BEGIN

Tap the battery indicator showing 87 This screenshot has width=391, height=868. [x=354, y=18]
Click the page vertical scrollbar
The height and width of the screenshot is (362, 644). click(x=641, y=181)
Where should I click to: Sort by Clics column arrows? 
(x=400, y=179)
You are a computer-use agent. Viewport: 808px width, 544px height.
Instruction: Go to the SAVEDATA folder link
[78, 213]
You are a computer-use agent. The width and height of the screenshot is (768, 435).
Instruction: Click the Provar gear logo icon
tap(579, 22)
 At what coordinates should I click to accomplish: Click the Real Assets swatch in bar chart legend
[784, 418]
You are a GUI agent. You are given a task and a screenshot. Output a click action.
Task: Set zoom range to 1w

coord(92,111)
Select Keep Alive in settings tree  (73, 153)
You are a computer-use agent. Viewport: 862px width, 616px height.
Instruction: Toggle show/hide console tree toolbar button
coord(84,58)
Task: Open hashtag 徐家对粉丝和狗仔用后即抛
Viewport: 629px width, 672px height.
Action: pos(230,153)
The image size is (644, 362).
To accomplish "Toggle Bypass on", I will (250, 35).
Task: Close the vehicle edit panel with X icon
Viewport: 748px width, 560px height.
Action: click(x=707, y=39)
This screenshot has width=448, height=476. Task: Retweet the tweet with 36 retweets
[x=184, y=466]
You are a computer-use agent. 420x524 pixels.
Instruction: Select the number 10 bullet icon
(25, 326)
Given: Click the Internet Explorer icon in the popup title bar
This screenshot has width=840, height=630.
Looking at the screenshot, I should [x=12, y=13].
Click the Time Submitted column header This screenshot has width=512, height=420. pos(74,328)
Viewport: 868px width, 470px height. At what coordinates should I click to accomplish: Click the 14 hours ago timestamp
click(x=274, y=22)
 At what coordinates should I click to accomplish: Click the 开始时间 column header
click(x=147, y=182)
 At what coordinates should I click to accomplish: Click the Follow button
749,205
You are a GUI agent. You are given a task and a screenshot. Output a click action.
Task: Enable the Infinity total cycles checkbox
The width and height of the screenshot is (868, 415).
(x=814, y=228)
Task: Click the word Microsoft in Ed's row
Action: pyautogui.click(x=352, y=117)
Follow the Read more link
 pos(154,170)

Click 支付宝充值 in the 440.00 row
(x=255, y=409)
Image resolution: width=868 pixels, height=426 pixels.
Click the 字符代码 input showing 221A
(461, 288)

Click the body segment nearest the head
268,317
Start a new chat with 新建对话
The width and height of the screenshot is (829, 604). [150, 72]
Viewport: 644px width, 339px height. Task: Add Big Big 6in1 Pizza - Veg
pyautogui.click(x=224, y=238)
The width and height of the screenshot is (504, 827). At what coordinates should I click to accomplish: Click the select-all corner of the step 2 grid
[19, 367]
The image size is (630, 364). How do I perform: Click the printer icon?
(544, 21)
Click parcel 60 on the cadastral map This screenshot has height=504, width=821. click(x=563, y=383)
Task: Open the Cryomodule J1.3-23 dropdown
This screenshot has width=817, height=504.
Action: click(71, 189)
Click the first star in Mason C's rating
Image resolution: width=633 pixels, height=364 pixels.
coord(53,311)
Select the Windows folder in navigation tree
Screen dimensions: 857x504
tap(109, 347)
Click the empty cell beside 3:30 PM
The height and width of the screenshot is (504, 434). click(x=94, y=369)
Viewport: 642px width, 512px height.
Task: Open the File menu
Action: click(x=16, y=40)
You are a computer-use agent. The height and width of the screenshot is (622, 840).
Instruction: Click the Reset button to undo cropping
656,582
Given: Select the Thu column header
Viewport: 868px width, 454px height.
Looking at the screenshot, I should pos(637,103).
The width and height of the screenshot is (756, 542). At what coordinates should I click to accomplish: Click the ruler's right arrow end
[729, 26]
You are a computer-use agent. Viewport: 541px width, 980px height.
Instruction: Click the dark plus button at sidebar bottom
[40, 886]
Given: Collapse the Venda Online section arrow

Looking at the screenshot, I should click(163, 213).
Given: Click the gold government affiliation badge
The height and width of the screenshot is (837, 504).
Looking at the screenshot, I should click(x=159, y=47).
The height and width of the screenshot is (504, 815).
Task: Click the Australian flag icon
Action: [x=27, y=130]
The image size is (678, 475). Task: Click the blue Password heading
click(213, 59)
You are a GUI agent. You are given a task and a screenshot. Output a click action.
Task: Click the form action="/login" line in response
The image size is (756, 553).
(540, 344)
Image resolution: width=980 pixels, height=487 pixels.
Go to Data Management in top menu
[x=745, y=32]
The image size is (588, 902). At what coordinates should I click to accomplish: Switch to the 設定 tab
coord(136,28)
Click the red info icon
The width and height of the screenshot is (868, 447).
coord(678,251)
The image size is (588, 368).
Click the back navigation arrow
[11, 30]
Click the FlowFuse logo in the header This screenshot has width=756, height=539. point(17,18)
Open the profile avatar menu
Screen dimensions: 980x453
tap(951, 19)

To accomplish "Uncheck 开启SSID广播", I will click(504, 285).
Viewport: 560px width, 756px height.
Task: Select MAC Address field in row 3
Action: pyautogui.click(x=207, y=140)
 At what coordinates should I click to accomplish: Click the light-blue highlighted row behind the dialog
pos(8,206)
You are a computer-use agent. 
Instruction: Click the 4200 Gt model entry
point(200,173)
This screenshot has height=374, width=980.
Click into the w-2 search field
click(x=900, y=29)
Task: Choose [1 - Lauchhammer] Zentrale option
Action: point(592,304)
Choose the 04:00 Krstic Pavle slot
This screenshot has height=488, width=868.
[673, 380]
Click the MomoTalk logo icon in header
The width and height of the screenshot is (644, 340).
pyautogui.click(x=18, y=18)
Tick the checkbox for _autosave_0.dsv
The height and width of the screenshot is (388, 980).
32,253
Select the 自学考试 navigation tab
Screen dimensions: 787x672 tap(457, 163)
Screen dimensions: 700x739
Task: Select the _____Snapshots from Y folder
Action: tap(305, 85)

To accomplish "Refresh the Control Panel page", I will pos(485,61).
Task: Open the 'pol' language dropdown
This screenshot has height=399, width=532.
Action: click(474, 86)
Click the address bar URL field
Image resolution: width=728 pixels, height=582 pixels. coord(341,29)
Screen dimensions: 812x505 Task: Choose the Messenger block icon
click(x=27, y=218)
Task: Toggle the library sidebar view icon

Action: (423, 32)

END

### TASK TO CARRY OUT
Throughout the data above, report every line that contains the string "agent".

### EXPECTED ANSWER
You are a computer-use agent. Viewport: 808px width, 544px height.
You are a computer-use agent. The width and height of the screenshot is (768, 435).
You are a GUI agent. You are given a task and a screenshot. Output a click action.
You are a computer-use agent. Viewport: 862px width, 616px height.
You are a computer-use agent. 420x524 pixels.
You are a GUI agent. You are given a task and a screenshot. Output a click action.
You are a computer-use agent. The height and width of the screenshot is (622, 840).
You are a computer-use agent. Viewport: 541px width, 980px height.
You are a GUI agent. You are given a task and a screenshot. Output a click action.
You are a computer-use agent. 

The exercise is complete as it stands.